I do not think Benito is saying that the real progress you have made is negated, I think he is just saying you are not quite there yet.
I applaud your progress and aspire to be where you are at, to be honest. I intellectually know what I need to do, but am fully aware that I have not made a terrible amount of progress detaching. I am doing a lot of the right things, but I know all the same that I am not there yet emotionally by a long shot. You may not be quite there either, Davide, but I can tell by reading your posts that you are well and truly on your way there and you just need to stay on the path you are on.

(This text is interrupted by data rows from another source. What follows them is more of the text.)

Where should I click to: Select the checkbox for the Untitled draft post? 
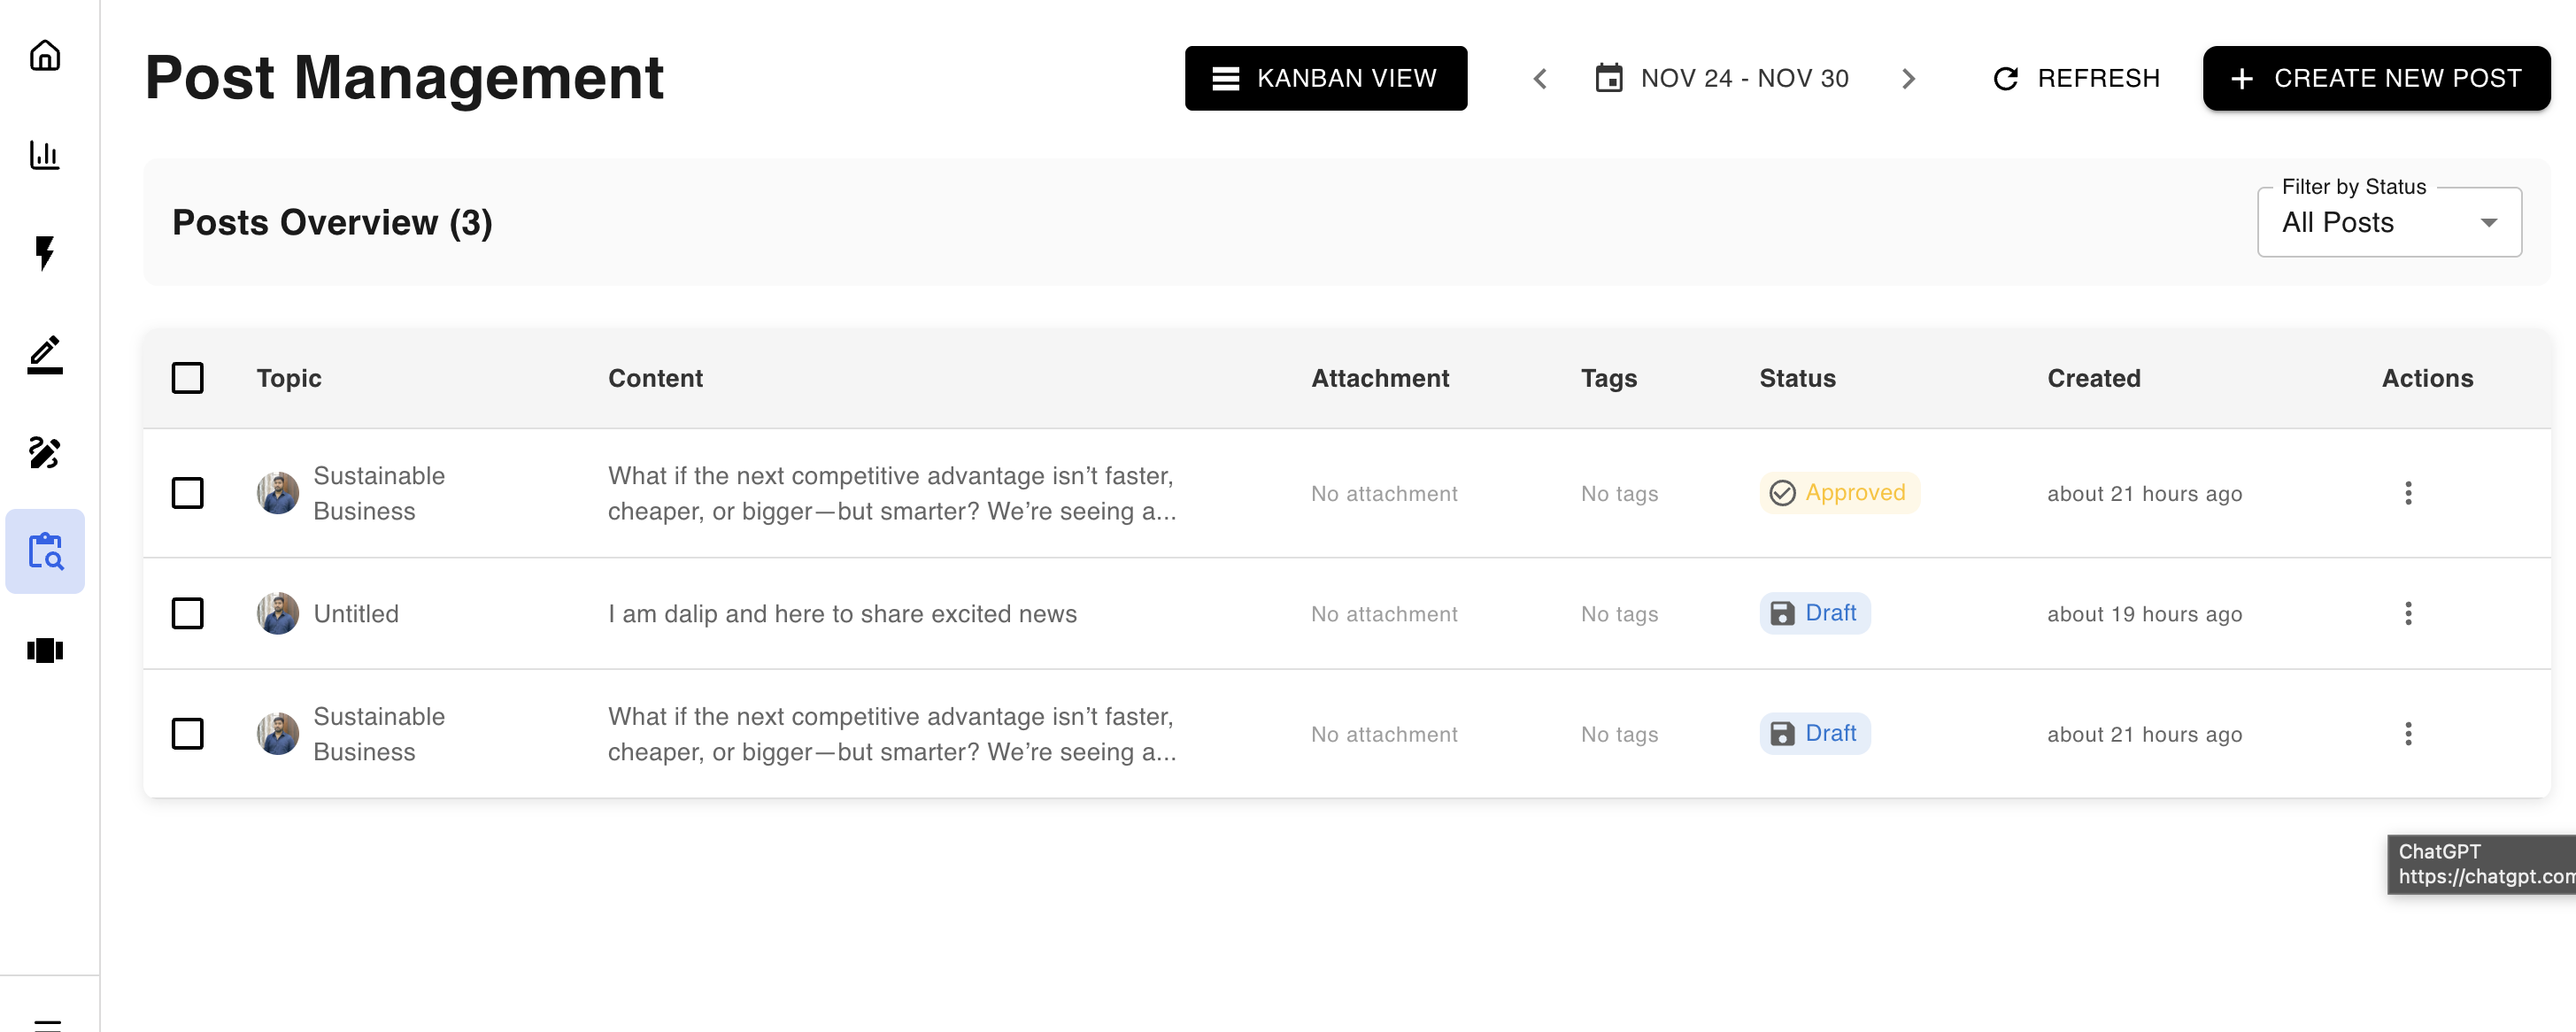pos(188,613)
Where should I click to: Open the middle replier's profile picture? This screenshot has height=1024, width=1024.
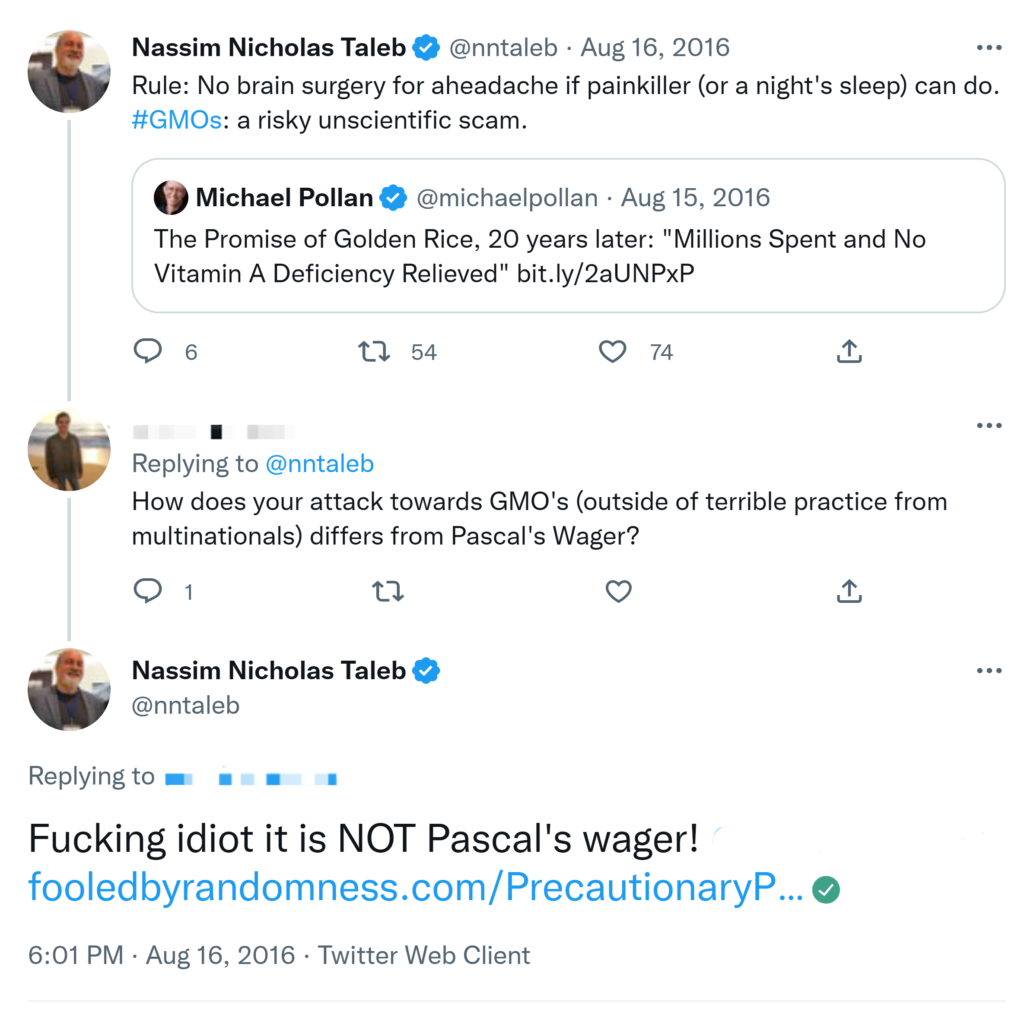[68, 450]
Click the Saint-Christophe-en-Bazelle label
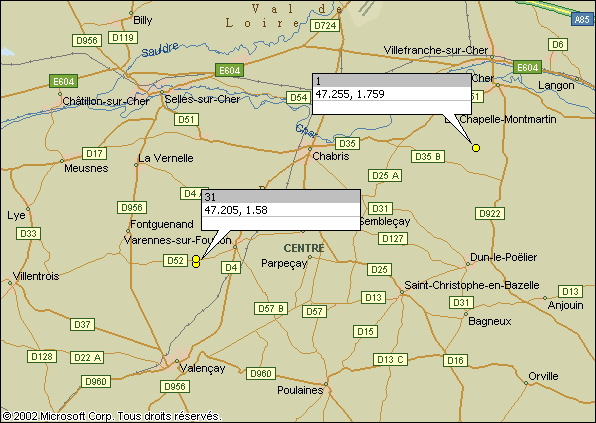This screenshot has width=596, height=423. (x=472, y=285)
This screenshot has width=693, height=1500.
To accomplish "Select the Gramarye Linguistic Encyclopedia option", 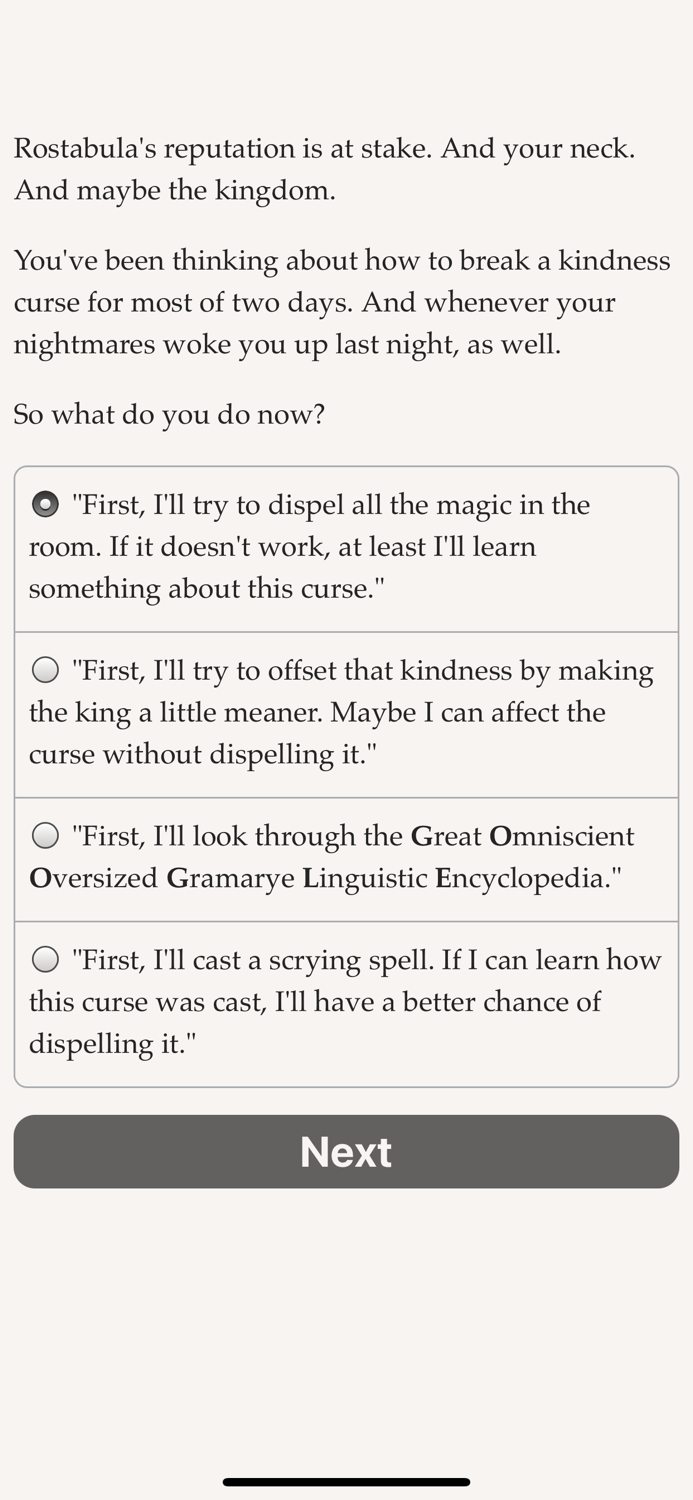I will point(345,857).
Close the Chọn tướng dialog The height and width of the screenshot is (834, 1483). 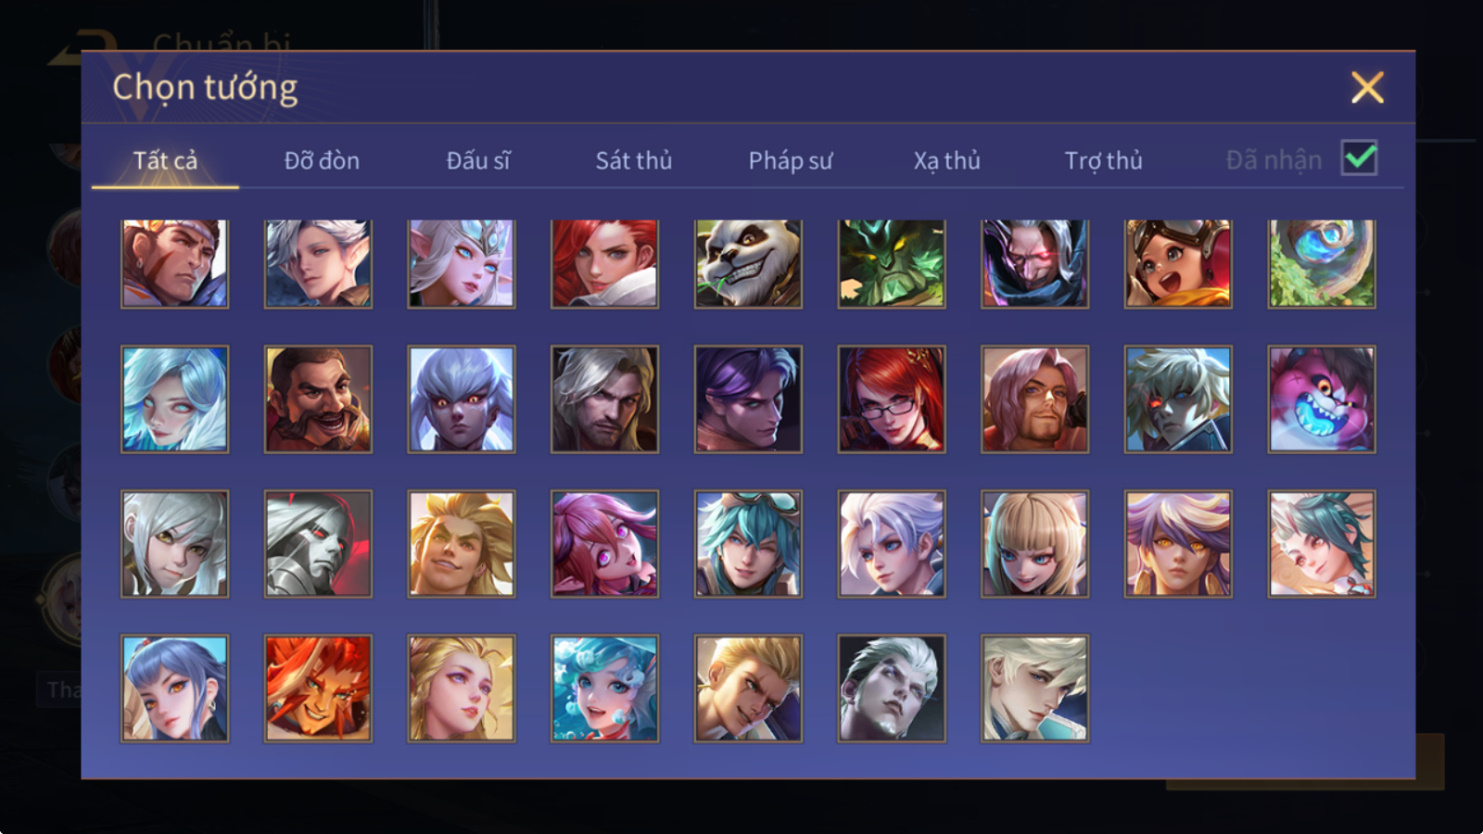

Feelings are not really controllable, and learning to let go of a love partner and find acceptance that you may never reconcile are extremely difficult concepts to truly embrace. I know it is possible, but I have yet to believe I can do it myself. You do not need to doubt your progress, and I think Benito was actually just trying to encourage you to take the final emotional leaps that will be necessary to ultimately find peace within yourself and be genuinely open to both the possibility of the relationship being over with finality and the possibility that your W will find her own way back into your life. And you will know without an ounce doubt that you will be perfectly fine either way. Can you say that now?
M: 40 W: 37 T: 20 MR: 13 S13, S9, S4 BD: 1/29/18 Sep: 4/23/18 (I moved out) 8/24/18 I come home, she moves out
If you want to get out of the hole, drop the shovel.